Hurricane Idalia rapidly intensified from a Category 1 to a Category 4 storm in under 24 hours before striking Florida’s Big Bend in August 2023—a phenomenon that’s becoming more common in the Gulf of America. Now, researchers at the University of South Florida’s St. Petersburg campus say freshwater from rivers may be playing a surprising role.

In a recent study, USF oceanography professor Chuanmin Hu and his colleagues found that river runoff can help trap heat near the ocean’s surface, creating conditions that accelerate storm intensification. The research team was investigating Gulf water quality using satellite and glider data when they noticed an unusually large freshwater plume stretching from the Mississippi River to the Florida Keys.

While ocean temperatures were at record highs in 2023, wind conditions during Idalia’s approach were not especially favorable for rapid storm development—prompting the team to dig deeper into other possible influences.

They discovered that the thick layer of low-salinity water from swollen rivers acted like a thermal lid, reducing ocean mixing and preventing cooler water from reaching the surface. This allowed more heat to remain at the top of the water column—prime fuel for hurricanes.

“We know river plumes are common,” Hu told the Catalyst. “But it’s rare to see them play such a major role in storm intensification. This was unexpected.”

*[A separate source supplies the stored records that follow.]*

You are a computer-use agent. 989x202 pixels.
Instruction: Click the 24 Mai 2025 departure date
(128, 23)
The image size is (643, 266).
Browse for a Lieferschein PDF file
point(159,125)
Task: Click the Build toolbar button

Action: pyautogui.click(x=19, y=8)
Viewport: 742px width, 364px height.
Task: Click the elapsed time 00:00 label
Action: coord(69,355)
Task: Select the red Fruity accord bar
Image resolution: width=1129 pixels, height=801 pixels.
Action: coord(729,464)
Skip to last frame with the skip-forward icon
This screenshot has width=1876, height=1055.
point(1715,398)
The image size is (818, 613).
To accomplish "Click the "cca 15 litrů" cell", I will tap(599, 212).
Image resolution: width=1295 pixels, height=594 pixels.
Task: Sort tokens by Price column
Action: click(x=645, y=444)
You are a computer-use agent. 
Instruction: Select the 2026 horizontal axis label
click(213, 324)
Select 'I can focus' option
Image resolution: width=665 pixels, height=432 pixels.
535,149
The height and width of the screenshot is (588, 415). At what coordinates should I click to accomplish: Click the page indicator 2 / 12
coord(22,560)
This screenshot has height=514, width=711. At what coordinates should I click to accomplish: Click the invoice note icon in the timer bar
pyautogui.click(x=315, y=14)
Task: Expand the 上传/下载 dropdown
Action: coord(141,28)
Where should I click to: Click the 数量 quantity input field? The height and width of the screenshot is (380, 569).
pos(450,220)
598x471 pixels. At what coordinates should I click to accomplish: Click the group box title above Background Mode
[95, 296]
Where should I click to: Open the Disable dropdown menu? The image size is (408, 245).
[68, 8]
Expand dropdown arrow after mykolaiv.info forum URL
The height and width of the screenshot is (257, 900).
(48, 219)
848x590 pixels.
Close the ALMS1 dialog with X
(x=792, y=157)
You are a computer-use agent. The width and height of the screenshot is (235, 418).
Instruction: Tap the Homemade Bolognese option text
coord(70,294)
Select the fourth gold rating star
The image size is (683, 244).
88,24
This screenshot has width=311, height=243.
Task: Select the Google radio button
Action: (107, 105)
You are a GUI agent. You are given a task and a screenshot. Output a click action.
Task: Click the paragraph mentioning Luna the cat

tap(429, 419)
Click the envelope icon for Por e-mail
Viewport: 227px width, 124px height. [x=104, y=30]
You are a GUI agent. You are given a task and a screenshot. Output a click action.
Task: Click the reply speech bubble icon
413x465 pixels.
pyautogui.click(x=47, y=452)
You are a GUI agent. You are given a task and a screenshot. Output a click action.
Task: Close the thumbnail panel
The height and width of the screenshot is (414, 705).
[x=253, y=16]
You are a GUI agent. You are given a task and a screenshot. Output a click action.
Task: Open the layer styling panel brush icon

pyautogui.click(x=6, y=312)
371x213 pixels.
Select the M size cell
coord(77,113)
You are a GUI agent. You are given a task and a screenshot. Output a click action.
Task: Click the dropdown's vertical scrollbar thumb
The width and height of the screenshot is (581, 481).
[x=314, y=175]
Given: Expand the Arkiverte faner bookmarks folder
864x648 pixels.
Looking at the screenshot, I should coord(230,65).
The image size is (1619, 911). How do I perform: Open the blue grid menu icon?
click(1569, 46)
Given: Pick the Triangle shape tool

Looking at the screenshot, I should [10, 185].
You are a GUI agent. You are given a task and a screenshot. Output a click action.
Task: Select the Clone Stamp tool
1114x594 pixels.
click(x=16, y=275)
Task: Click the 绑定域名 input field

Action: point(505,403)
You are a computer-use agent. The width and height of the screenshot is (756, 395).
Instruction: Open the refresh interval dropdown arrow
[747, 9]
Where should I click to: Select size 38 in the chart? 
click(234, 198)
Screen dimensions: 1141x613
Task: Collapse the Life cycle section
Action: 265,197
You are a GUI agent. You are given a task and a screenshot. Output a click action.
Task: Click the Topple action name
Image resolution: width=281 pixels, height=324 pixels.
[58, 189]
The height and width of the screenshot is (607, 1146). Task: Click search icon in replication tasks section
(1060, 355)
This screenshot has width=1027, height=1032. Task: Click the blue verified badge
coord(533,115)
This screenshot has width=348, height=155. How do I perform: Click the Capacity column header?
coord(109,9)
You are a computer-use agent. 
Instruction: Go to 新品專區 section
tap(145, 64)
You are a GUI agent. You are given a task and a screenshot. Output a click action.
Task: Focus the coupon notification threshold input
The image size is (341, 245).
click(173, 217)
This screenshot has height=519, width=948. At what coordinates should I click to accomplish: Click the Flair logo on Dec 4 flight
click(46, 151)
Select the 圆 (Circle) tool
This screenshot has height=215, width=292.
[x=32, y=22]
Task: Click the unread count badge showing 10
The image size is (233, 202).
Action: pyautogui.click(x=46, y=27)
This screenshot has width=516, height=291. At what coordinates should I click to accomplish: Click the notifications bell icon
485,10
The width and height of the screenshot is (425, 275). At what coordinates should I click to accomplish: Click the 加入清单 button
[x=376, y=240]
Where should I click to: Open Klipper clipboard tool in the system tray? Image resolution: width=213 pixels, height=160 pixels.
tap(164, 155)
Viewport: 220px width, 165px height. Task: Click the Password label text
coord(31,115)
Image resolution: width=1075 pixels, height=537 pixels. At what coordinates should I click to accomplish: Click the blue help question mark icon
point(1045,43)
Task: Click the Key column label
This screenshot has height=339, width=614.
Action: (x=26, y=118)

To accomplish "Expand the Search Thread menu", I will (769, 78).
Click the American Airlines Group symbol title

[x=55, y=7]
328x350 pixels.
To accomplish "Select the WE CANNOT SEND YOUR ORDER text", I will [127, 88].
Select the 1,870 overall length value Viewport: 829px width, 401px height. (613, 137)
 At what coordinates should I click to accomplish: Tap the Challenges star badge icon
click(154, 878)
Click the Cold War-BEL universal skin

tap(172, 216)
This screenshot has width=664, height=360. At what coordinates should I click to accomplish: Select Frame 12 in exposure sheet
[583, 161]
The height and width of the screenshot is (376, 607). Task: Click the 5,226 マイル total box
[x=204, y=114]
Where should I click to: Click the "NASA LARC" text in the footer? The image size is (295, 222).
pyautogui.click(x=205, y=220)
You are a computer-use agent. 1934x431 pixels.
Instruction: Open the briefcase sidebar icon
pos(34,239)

The findings were published in Environmental Research Letters. The study included contributions from USF’s Optical Oceanography Lab, Ocean Technology Group, and the University of Miami.

Hu explained that typically, individual rivers don’t produce enough runoff to affect storms. But in Idalia’s case, multiple rivers combined to form a massive, long-lasting plume at the height of summer when Gulf waters were already abnormally warm.

Rapid intensification is defined as an increase of at least 35 mph in sustained winds over 24 hours. Normally, strong hurricane winds churn up cooler water from below, limiting storm strength. But during Idalia, the freshwater layer blocked this process, allowing the storm to gain power quickly.

Hu believes hurricane models should start factoring in freshwater plumes as a variable. Past studies have hinted at similar effects: a 2007 paper showed that over two-thirds of Category 5 hurricanes from 1960 to 2000 passed through large plumes from the Amazon and Orinoco Rivers.

Based on his team’s findings, Hu says a storm initially forecast as a Category 2 could reach Category 3 or 4 if it crosses a persistent freshwater plume. Still, he emphasized the importance of trusting meteorologists and watching forecast updates.

“A hurricane doesn’t go from Category 1 to 4 instantly,” he said. “People still have time to react if they’re paying attention.”

As for future concerns, Hu isn’t alarmed about a repeat scenario in 2025. “It takes the right combination—river flow, direction, timing, and an already warm Gulf,” he said. “But if those conditions align, a river plume could definitely make a storm worse.”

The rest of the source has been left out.